You can use tsc --project ./
to build an concatenated output file if you use tsconfig.json
configuration file in the current directory.
The tsconfig.json
file may look like this :
{
"compileOnSave": true,
"compilerOptions": {
"module":"system",
"target": "es5",
"sourceMap": true,
"outFile": "dist/app-build.js"
},
"files":[
"./src/index.ts",
"./typings/browser.d.ts"
]
}
Classic files layout would be :
project/
- src/
- index.ts
... all my ts files
- dist /
- vendor.js # angular, jquery...
- app-build.js # our build project
- system.js # Module loader we used
- index.html # call all js
- typings/
- browser.d.ts
- main.d.ts # for node.js server side, not included
- package.json
- tsconfig.json
The bad news is that we need a call to SystemJS (works the same with RequireJS, but as of Tsc 1.8, CommonJS is not accepted for concatenated build)

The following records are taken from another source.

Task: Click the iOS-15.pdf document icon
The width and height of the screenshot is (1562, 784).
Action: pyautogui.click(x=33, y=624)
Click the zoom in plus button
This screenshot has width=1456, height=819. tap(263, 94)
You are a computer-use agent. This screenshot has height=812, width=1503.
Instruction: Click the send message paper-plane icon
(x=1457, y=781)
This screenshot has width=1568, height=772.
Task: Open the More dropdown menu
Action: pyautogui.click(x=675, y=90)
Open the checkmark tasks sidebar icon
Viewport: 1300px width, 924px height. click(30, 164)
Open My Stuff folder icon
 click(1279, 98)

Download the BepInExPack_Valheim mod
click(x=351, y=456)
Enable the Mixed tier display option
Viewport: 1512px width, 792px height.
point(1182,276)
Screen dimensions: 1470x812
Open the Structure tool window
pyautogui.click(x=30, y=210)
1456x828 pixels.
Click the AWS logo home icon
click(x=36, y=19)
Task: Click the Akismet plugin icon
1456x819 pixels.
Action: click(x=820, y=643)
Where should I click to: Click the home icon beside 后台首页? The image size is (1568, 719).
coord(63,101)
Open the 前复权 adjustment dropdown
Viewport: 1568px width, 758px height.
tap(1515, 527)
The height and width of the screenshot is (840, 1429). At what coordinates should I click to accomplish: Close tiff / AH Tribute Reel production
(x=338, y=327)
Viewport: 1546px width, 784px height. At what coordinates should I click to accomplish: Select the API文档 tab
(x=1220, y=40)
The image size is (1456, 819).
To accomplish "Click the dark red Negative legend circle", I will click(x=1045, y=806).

So let's learn quickly about SystemJS : Add SystemJS, and call a module in index.html
:
<html lang="en" ng-app="skeleton">
<head>
<script src="system.js" type="text/javascript"></script>
<script src="angular.min.js"></script>
<script src="app-build.js" type="text/javascript"></script>
</head>
<body>
<skeletonDirective></skeletonDirective>
<script type="text/javascript">
System.import('index')
</script></body></html>
A big advantage is that you can also let your ide bundle it for you. The IDE need anyway to compile to understand types, so we may avoid to compile it twice.
You don't need Gulp, browserify or anything for the moment. SystemJS might do most of the stuff like loading a html template.